Not because the people writing them are careless. Because nobody ever told them what a good AI brief looks like. This is that article.
"The AI engineer is responsible for the render. You are responsible for the brief. Both matter equally."
What a Good Brief Actually Needs to Contain
A good brief is not a Pinterest board with a deadline attached. It's a document that answers six questions so precisely that our prompt engineers could generate the entire campaign without ever having a conversation with you.
1. What is This Shoot Actually For?
State the commercial purpose of the imagery explicitly. Not "we need photos for the new collection" — but why, for which platform, for which customer, to produce which action. "We're launching a Eid capsule collection on 15th April. These images will serve as our website hero, Instagram feed posts, and print catalogue insert. Our customer is a 25–40 year old woman in Islamabad who follows international fashion."
That's a brief. The first version is a request. There's a significant difference.
2. Who Is the Customer You're Selling To?
Describe your customer in human terms. Not a demographic bracket — a person. What does she aspire to? What Instagram accounts does she follow? What does she wear on a Tuesday? What does she wear when she wants to feel powerful? An AI workflow that understands your customer will make different decisions at every point in the prompt generation — angle, expression, styling energy, background choice.
3. What Is the Emotional Territory?
Fashion imagery operates in emotional territory. The brief should define what that territory is. Not just adjectives ("luxurious, modern, confident") but the feeling you want the customer to have when they see the image. Do they feel aspiration? Recognition? Desire? Confidence? These are different feelings and they require different generations to produce them.
The Reference Image Problem
Almost every brief includes reference images. Almost every client uses them incorrectly.
A reference image is not a target. It's a data point. When you send a reference, you should also tell us which specific element you're referencing: the lighting quality? The model's expression? The colour temperature? The composition? The styling? The background texture?
"Something like this" is not actionable. "The lighting quality in this image — specifically the way it creates depth on the fabric without losing detail in the shadows" is.
"Reference images without annotation are just Pinterest boards. Annotated references are a brief."
How to Handle Garment Hierarchy
Every collection has hero pieces and supporting pieces. Your AI engineers need to know which is which — because the hero pieces get different treatment. More variations, more prompt adjustments, more iteration. The supporting pieces are efficient: clean, clear, consistent.
If you don't tell us this, we will give every garment equal compute time. Which means your hero piece may only get one look, and your secondary print got three variations nobody needed.
The Deliverables Section Is Not Optional
Be specific about what you need delivered.

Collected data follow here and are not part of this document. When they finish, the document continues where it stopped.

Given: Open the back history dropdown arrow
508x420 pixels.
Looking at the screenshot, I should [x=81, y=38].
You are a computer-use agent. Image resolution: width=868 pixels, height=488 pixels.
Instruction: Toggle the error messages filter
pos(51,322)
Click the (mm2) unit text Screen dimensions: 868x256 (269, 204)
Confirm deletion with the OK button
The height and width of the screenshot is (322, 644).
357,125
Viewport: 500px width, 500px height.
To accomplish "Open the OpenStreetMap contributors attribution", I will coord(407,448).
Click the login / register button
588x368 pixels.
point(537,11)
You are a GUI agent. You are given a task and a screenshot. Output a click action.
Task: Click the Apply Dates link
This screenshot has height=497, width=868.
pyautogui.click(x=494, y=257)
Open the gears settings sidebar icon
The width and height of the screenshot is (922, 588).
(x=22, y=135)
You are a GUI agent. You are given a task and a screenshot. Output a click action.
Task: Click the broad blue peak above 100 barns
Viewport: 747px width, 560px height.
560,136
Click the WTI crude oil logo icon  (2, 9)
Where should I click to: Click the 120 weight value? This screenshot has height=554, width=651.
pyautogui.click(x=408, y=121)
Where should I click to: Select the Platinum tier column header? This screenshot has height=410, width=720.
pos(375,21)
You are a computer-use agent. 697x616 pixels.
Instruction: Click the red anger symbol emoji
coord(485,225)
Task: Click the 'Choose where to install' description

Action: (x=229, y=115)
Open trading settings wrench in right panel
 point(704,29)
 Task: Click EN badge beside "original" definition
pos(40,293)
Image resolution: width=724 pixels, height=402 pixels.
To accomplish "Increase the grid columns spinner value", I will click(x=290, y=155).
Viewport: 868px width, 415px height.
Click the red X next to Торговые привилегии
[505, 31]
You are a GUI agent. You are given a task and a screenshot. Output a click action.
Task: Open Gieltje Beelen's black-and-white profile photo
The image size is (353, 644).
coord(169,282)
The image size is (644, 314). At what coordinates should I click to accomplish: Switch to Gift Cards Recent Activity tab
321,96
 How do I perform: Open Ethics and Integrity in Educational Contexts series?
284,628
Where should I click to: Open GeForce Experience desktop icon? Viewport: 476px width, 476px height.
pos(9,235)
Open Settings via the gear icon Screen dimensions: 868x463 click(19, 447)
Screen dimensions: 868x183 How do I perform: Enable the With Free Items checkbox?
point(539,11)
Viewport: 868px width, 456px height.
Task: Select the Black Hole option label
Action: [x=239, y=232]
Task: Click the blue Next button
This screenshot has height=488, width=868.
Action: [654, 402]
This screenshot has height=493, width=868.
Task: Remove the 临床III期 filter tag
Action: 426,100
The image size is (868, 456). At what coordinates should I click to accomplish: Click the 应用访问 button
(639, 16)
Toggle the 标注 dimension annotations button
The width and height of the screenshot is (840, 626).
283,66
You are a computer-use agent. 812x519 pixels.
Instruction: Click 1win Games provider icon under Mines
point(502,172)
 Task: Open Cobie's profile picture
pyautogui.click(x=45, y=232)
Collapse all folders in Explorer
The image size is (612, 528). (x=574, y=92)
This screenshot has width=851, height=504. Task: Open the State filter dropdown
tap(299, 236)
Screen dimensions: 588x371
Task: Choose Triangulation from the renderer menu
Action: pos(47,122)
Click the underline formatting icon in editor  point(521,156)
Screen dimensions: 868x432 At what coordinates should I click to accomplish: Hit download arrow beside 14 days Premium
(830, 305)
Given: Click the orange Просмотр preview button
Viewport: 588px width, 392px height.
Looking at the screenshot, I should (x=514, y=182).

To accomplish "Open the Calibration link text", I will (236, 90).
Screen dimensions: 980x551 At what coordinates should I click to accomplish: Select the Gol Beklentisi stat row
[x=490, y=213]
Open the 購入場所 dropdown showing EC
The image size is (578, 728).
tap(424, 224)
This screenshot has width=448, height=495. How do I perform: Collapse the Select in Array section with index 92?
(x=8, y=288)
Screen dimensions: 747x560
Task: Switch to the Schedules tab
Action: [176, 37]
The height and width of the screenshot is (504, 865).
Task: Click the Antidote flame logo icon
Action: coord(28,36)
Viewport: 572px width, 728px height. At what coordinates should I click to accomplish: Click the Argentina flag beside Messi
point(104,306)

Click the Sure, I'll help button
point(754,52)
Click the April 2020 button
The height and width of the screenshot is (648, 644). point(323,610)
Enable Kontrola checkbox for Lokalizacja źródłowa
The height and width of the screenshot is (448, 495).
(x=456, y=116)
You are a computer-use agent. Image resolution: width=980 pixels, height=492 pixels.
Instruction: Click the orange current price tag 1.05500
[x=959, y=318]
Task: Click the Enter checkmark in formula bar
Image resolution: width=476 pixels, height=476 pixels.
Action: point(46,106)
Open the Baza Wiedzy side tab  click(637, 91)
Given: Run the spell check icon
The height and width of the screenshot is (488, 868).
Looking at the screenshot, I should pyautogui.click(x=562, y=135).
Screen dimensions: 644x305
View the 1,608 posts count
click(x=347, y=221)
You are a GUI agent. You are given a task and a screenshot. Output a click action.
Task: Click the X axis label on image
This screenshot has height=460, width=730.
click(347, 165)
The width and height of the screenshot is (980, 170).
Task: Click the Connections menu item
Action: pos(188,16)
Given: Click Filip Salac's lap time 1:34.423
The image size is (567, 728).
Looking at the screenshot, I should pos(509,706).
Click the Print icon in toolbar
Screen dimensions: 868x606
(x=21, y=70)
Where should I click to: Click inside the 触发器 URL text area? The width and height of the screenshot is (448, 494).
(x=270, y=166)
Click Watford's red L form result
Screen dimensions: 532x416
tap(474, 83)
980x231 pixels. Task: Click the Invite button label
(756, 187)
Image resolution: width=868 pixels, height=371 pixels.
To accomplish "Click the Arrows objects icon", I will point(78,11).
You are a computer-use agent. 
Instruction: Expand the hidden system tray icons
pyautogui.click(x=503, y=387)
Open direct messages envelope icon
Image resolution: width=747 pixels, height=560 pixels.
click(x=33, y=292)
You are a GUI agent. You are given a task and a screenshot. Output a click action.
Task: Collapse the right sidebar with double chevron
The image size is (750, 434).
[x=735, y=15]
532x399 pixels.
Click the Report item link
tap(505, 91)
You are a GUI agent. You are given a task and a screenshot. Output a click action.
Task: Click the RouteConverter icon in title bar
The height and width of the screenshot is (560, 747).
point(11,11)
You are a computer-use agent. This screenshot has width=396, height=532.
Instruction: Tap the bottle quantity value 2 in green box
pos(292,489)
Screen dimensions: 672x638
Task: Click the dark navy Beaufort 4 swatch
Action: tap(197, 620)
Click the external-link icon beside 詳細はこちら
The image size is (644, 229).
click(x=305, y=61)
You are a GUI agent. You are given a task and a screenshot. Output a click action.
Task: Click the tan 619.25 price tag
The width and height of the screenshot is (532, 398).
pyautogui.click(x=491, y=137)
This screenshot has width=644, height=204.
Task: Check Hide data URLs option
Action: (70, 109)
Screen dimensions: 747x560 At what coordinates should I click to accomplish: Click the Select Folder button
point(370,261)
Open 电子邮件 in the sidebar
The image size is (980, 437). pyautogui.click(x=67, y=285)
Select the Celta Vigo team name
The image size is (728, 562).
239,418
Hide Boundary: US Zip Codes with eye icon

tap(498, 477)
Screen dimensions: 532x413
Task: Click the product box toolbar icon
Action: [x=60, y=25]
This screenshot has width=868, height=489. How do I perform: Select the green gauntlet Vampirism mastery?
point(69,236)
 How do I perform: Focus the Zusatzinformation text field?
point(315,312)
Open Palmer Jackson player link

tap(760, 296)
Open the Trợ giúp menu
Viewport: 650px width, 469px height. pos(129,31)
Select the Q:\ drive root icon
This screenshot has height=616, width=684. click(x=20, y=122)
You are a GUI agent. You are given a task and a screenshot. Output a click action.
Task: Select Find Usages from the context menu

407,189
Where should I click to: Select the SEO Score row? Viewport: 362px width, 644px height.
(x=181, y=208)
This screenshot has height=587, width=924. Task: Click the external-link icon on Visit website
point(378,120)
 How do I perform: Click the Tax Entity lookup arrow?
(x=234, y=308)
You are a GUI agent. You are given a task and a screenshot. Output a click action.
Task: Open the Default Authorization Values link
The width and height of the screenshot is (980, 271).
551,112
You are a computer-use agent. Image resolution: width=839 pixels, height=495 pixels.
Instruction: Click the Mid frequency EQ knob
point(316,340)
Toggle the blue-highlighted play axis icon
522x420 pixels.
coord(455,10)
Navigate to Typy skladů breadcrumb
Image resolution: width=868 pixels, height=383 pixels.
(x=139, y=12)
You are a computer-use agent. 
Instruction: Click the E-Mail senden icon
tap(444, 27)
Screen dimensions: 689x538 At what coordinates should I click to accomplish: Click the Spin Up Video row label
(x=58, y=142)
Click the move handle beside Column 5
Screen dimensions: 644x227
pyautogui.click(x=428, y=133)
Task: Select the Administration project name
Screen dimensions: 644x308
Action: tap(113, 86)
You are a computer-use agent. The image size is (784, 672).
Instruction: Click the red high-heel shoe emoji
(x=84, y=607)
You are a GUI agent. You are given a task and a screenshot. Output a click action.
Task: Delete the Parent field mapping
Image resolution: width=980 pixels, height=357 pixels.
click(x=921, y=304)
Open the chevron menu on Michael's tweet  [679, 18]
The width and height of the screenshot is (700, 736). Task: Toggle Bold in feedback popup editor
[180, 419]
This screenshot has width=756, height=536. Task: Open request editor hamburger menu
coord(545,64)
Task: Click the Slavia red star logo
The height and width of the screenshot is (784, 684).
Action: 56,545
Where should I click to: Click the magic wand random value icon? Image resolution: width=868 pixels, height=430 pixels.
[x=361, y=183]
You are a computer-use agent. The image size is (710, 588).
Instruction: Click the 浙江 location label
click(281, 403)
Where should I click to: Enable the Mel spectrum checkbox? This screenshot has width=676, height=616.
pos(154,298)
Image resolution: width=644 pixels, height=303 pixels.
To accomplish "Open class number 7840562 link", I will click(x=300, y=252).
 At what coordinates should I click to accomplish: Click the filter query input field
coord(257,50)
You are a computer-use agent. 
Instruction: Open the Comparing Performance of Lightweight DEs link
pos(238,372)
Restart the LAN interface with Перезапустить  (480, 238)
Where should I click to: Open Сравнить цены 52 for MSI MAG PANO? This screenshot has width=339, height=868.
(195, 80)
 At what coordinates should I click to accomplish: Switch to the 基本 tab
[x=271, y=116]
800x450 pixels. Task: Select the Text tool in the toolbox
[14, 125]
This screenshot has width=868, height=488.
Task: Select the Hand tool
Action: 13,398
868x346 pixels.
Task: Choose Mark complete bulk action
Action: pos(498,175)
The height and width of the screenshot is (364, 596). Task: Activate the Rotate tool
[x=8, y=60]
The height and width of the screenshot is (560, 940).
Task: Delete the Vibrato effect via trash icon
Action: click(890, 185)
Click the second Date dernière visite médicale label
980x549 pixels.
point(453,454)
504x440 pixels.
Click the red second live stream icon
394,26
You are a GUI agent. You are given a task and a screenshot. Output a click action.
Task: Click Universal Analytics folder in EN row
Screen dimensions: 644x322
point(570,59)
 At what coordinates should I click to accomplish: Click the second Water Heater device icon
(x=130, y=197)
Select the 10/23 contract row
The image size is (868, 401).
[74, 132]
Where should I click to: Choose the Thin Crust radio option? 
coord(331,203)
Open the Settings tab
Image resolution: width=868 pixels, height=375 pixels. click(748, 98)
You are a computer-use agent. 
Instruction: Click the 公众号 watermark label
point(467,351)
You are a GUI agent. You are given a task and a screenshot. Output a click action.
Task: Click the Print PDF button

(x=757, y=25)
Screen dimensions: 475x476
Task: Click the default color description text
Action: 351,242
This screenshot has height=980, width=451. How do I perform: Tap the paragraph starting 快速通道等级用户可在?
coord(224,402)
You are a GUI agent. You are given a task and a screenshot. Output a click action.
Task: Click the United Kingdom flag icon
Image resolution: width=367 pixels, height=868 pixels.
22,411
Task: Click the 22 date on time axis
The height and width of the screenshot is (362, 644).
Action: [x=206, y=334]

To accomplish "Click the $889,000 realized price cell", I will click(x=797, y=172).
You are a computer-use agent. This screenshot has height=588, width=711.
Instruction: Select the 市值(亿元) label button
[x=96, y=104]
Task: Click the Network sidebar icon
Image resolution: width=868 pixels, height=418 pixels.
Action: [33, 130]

This section of the brief prevents 80% of post-shoot disputes.
- How many final images, minimum?
- What aspect ratios are needed? (square for Instagram, portrait for website hero, landscape for banner)
- What file format and resolution?
- What retouching level — reference an example image, don't describe it
- What is the delivery deadline?
- How many rounds of revision are included?
The Brief Protects Both Parties
A clear brief is not bureaucracy. It's protection — for you, and for your AI partner. When both parties agree on what will be produced before the generation begins, there is no room for the most common dispute: "This isn't what I imagined."
Your imagination, unshared, is invisible. The brief makes it visible.
Need help writing your brief?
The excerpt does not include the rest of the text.